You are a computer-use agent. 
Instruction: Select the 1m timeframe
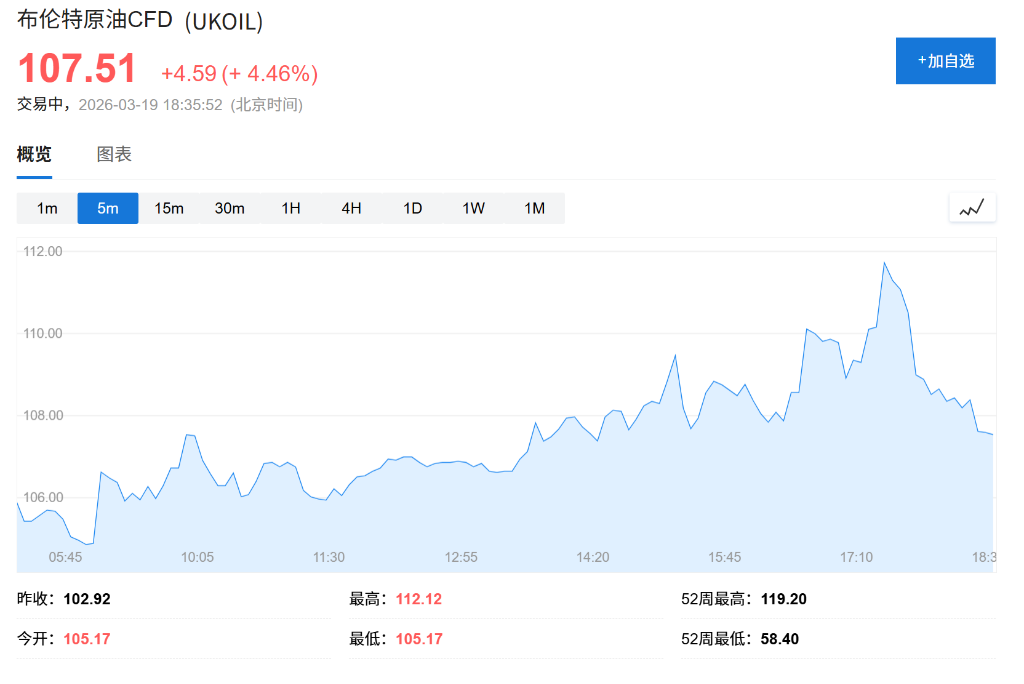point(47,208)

--

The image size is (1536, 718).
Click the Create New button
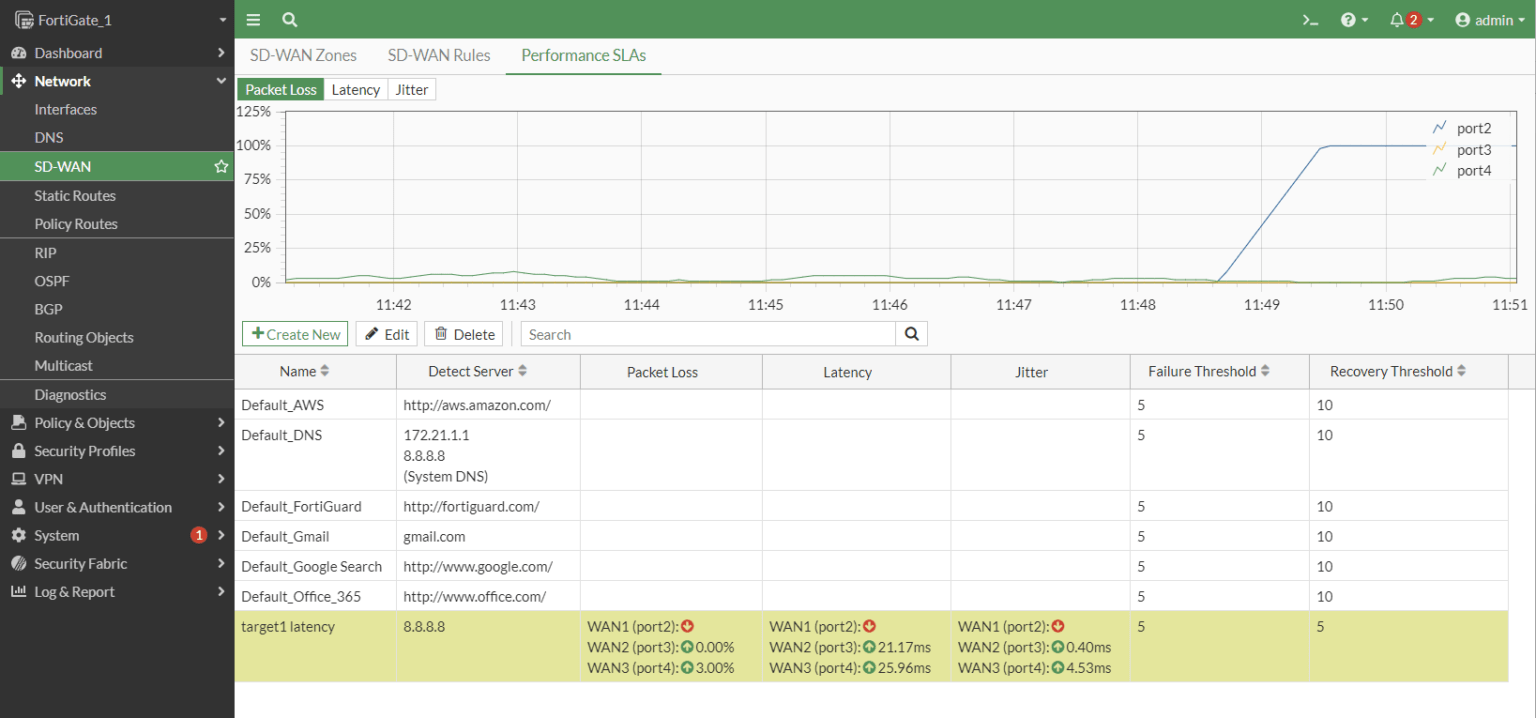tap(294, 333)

---

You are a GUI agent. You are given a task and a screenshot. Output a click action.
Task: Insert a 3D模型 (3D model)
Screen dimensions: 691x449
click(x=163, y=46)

* Work instructions: Every line of the material above that includes the string "agent" is required.

* Output below:
You are a computer-use agent. 
You are a GUI agent. You are given a task and a screenshot. Output a click action.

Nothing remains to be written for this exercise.